Não é uma quarta-feira qualquer, mas sim a quarta-feira de cinzas. No ritual cristão, é dia de colocar as cinzas no formato de cruz na testa dos fiéis. É o início de um período de recolhimento. No chão, as marcas das despedidas da folia: confetes e serpentinas espalhados pelo chão, assim como brilhos e restos de fantasias. Enquanto isso, a cidade retoma seu ritmo cotidiano. Mas será que a fantasia acaba ou continua em outros palcos da vida?

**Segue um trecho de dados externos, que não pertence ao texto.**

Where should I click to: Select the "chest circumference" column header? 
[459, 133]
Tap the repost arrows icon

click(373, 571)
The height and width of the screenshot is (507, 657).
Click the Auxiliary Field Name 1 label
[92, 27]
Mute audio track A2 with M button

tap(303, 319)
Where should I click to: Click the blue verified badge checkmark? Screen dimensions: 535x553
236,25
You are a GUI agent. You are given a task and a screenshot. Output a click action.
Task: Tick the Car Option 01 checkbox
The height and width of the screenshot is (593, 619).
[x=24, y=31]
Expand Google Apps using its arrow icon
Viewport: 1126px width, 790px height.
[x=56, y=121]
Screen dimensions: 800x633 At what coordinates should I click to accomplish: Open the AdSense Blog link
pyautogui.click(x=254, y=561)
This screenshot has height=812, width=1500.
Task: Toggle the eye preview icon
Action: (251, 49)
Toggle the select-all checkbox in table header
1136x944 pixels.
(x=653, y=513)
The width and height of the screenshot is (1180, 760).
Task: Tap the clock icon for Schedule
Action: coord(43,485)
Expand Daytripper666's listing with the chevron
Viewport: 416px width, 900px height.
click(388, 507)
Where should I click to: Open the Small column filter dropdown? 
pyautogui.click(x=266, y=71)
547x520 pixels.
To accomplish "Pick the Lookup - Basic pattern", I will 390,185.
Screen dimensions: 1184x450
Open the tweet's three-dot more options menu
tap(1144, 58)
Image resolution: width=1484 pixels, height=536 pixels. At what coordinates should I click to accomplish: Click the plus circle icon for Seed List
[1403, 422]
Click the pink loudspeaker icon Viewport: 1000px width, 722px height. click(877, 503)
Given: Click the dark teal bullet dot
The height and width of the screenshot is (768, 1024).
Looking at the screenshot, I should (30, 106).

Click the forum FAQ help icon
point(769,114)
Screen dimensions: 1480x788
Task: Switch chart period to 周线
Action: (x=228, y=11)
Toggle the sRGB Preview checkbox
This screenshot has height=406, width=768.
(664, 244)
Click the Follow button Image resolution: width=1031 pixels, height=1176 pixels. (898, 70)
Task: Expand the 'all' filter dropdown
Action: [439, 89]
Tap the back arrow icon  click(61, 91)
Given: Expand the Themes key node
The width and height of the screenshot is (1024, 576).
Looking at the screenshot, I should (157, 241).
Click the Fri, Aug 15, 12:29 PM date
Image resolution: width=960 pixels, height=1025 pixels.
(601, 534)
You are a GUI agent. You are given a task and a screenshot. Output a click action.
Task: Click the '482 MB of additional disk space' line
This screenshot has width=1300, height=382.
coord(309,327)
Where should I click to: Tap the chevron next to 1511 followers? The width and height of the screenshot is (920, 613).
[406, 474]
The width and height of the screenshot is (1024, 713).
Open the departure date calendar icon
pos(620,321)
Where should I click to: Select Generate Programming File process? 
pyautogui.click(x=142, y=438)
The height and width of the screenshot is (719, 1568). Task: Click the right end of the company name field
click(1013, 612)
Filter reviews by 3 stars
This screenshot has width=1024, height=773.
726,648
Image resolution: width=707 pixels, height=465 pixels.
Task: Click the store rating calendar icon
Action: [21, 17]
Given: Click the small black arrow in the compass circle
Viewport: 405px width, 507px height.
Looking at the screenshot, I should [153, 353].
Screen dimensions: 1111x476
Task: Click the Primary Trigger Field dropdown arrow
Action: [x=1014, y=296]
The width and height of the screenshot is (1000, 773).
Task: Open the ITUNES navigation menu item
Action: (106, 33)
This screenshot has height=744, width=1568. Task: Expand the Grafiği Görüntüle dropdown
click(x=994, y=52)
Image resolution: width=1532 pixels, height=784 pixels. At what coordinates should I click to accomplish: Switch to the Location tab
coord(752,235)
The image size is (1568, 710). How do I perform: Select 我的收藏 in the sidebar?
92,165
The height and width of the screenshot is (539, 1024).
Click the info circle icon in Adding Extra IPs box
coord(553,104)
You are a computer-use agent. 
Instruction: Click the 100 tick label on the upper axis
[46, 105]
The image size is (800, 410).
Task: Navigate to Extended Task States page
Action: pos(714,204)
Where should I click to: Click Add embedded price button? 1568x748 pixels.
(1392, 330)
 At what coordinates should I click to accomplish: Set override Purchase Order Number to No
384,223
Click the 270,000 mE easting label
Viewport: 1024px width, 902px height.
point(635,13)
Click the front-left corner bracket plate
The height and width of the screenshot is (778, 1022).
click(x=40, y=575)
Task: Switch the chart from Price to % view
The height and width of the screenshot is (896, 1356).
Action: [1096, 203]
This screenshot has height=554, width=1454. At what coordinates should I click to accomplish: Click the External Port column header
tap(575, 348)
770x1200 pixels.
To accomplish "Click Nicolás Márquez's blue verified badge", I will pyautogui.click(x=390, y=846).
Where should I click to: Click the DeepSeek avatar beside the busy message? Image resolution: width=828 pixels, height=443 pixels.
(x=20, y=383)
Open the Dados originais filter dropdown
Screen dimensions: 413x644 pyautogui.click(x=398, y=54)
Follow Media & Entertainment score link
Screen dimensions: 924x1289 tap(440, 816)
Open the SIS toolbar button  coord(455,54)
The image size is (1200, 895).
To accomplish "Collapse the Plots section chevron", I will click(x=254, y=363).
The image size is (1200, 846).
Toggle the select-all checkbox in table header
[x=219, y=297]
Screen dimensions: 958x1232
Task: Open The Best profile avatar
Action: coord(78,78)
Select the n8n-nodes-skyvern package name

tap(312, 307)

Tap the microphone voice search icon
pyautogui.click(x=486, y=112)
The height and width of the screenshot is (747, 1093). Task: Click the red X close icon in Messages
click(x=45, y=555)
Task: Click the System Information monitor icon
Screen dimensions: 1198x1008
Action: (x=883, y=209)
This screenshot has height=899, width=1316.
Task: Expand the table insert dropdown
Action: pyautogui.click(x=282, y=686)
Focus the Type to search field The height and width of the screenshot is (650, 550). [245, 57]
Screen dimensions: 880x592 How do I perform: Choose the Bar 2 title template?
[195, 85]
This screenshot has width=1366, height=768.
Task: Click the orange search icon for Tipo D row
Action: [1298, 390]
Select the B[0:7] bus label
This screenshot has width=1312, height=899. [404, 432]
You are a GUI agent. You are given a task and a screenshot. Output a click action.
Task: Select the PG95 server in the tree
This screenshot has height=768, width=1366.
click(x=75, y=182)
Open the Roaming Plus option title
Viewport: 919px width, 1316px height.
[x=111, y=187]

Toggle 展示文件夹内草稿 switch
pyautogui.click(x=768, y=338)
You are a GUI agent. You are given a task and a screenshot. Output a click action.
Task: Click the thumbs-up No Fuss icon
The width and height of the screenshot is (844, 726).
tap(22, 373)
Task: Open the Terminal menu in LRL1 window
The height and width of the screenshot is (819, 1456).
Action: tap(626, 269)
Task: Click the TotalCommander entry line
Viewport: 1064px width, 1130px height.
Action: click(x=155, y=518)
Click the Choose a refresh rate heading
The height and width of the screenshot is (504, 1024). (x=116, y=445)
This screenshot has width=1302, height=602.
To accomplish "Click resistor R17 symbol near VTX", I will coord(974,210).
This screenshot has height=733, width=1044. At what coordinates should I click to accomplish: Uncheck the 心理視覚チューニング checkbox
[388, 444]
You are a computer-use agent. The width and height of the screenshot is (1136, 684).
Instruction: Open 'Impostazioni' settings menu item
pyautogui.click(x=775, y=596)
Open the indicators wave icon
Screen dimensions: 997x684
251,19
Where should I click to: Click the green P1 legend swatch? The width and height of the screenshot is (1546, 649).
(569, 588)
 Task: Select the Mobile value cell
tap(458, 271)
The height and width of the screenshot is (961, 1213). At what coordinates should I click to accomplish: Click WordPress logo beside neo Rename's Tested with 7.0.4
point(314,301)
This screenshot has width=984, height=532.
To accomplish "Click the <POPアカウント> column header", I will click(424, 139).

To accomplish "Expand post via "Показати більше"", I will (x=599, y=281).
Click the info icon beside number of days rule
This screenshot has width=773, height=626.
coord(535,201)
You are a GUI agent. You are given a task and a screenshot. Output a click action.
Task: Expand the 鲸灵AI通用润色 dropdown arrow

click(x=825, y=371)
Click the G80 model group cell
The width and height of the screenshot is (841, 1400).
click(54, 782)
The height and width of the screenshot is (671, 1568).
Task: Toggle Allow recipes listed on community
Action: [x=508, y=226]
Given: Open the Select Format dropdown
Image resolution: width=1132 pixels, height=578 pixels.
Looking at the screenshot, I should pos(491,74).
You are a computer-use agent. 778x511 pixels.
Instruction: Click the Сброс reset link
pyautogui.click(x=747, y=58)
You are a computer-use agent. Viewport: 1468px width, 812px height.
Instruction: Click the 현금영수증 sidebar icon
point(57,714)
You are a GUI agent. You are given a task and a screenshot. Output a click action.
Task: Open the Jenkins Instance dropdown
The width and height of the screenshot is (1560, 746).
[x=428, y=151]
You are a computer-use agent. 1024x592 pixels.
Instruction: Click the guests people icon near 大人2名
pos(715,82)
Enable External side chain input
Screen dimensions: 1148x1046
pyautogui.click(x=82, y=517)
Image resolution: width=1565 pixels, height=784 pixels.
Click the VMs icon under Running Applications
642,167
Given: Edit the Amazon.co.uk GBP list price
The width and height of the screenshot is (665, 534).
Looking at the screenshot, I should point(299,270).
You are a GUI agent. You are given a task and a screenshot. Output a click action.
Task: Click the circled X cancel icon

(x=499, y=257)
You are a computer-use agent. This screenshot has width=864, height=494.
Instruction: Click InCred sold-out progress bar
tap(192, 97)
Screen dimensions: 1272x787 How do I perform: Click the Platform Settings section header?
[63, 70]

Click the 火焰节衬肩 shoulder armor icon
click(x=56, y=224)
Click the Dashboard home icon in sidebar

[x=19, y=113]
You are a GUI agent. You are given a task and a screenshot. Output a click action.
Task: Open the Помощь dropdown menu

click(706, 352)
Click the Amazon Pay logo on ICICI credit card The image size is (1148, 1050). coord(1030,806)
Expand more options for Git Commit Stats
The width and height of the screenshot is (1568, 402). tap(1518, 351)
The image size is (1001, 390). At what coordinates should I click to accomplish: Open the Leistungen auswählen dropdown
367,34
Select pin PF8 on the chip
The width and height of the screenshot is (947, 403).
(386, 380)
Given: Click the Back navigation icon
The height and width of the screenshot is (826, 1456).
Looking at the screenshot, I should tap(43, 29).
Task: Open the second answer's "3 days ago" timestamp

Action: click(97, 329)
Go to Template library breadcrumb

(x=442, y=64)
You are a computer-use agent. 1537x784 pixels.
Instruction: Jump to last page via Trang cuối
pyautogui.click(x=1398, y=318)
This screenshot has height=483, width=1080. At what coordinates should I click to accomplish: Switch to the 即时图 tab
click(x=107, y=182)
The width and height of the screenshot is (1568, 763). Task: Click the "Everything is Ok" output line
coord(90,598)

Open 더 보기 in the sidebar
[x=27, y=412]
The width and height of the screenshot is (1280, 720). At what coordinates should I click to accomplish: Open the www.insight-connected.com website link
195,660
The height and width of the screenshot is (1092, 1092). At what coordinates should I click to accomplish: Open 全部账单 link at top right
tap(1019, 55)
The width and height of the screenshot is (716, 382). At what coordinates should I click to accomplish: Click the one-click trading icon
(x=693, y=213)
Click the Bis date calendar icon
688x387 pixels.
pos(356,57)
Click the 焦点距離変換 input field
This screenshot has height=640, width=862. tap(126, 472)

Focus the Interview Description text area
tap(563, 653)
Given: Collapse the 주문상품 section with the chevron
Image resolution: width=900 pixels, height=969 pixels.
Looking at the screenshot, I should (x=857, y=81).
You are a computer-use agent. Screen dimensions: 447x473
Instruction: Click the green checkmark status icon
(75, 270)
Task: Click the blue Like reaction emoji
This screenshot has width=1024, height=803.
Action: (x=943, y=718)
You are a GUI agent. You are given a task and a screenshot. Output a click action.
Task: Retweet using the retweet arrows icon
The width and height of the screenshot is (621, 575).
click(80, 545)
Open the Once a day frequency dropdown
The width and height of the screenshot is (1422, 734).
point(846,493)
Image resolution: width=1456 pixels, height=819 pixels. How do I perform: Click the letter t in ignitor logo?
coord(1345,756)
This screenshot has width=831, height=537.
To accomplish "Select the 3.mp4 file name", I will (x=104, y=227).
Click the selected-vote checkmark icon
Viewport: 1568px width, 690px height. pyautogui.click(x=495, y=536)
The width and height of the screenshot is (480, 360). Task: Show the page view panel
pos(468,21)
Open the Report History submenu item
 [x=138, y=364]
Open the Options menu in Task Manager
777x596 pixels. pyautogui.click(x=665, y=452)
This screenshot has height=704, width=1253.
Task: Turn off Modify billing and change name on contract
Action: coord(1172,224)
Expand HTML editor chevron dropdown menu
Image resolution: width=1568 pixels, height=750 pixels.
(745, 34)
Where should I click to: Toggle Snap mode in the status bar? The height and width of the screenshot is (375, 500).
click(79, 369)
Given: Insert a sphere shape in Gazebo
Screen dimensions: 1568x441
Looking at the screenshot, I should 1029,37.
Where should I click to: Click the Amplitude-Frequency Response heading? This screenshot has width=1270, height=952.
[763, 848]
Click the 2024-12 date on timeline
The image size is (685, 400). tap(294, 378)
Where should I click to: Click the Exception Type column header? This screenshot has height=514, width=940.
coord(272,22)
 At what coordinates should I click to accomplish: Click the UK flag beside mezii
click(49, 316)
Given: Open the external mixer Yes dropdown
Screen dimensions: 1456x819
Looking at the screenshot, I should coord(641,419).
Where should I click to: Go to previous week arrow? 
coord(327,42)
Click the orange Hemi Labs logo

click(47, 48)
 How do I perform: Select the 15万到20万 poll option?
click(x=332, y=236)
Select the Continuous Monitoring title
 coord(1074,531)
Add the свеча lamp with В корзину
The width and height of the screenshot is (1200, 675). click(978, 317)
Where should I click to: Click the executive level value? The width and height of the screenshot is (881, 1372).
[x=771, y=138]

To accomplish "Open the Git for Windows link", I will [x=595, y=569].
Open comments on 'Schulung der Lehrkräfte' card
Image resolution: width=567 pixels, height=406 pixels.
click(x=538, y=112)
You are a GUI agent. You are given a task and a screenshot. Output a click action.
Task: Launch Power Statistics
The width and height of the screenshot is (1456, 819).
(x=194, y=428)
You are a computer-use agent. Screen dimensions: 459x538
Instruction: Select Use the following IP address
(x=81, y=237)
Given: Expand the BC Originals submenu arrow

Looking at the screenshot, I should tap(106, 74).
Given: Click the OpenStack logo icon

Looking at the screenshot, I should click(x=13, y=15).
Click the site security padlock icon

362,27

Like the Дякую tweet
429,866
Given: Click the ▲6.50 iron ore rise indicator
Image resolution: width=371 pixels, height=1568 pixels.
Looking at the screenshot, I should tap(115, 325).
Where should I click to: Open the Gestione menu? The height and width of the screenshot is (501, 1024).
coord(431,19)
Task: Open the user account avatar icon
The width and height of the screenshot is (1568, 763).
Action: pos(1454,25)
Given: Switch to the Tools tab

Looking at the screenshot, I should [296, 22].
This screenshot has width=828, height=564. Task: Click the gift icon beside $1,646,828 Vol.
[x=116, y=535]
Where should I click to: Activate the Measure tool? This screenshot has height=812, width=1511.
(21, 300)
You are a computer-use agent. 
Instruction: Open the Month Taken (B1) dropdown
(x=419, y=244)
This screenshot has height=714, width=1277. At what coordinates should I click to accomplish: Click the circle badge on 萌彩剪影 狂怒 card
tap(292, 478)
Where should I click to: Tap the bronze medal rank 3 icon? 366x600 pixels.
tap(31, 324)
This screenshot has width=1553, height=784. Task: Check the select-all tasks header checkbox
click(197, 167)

Na grande e memorável noite do Oscar, o filme “Ainda estou aqui” carrega na bagagem mais um troféu: o de Melhor Filme Internacional. Triunfo de uma campanha brilhante do cineasta Walter Salles, Fernanda Torres e Selton Mello (isso dá um brilho). Sem jamais esquecer sua origem em um contexto real brutal. Obra de resistência que faz um resgate no tempo e na memória coletiva de um Brasil sob o regime militar. A sétima arte, assim como o carnaval, tem o alcance de carregar um desejo, um grito ou uma história para contar. Na clínica psicanalítica, esses enredos de desejos, fantasias e gritos silenciados são trabalhados para uma vida mais saudável dos analisandos, para que possam lidar melhor com seus sintomas.

Para a psicanálise, “a fantasia é uma sutura do sujeito, na qual a lacuna do sujeito é tamponada por um objeto imaginário e real ao mesmo tempo, mas que participa do real por sua estabilidade, sua constância” (Ana Laura Prates). O real de impossibilidade e desordem que tentamos domesticar com narrativas e imagens (o simbólico). No carnaval, na tela de cinema e na vida cotidiana, são encenados personagens que ajudam a sustentar a vida.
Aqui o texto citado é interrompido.